Диссидент, правозащитник и писатель Владимир Буковский умер в Великобритании на 77 году жизни. В больнице Адденбрукс в Кэмбридже у него остановилось сердце. Радио Свобода вновь публикует интервью, записанное 27 мая 1999 года, когда Владимир Буковский был гостем программы "Поверх Барьеров" Ивана Толстого.
– О диссидентстве, об историческом обмене на Луиса Корвалана, о попытке судить Компартию, о сегодняшних интересах знаменитого правозащитника и публициста.
Владимир Константинович, есть ли какое-нибудь событие, книга или разговор в вашей жизни, в вашем прошлом, что вас сформировало разом? Или все-таки это был какой-то длинный процесс?
– Процесс был не длинный, но это был процесс. Я сформировался к шестнадцати годам, в общем, в основном мировоззрении. Дальше уже были уточнения. Принципиально нового я после шестнадцати лет в своем мировоззрении не создал, шло уточнение. Книги были, конечно, я читал много книг. Но не было книги, которая бы меня сформировала, меня сделала. Были книги, которые на меня произвели сильное впечатление. В частности, как ни странно, "Былое и думы" Герцена я прочел в пятнадцать лет. Произвело на меня сильное впечатление, потому что он аналитик, он свободно думающий человек.
То, что он увлекался социализмом, это из книги особо не следует, да и не важно. А то, что он умел абстрагироваться, рассуждать свободно на любую тему, критически относиться к чему угодно, это мне импонировало. Так что эта книга в пятнадцать лет на меня произвела впечатление. Тем более, что он не любил Маркса, это мне тоже импонировало. Он называл марксистов "серные черти". Как ни странно, у нас с ним судьбы в этом смысле похожи, он тоже кончил жизнь в Англии, и я ее кончаю там. Я, правда, журналов не издаю.
– Вы – один из создателей самиздата. А первый ваш самиздат прочитанный?

▶ **ИСХОДНЫЕ ДАННЫЕ**
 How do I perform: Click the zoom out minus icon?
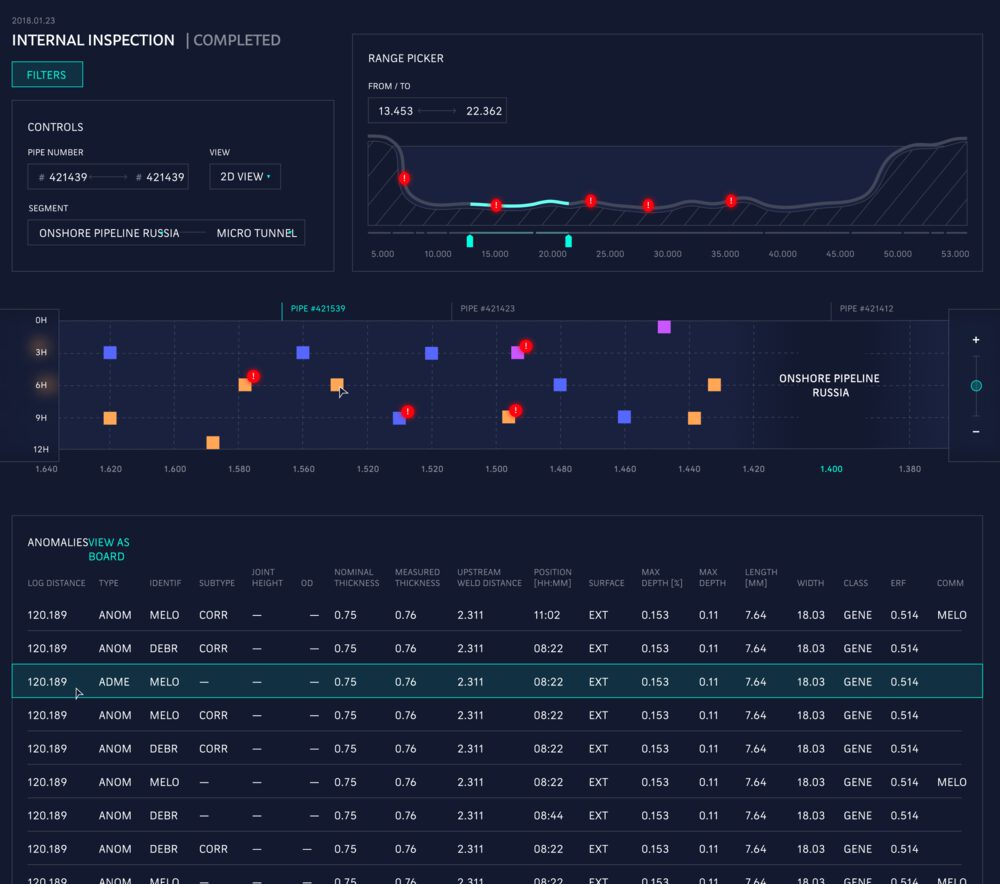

▶ **ЗАДАНИЕ**
Выведите без изменений фрагмент интервью с Владимиром Буковским между словами «Владимир Константинович, есть» и «какой-то длинный процесс?» включительно.

▶ **РЕЗУЛЬТАТ ВЫПОЛНЕНИЯ**
Владимир Константинович, есть ли какое-нибудь событие, книга или разговор в вашей жизни, в вашем прошлом, что вас сформировало разом? Или все-таки это был какой-то длинный процесс?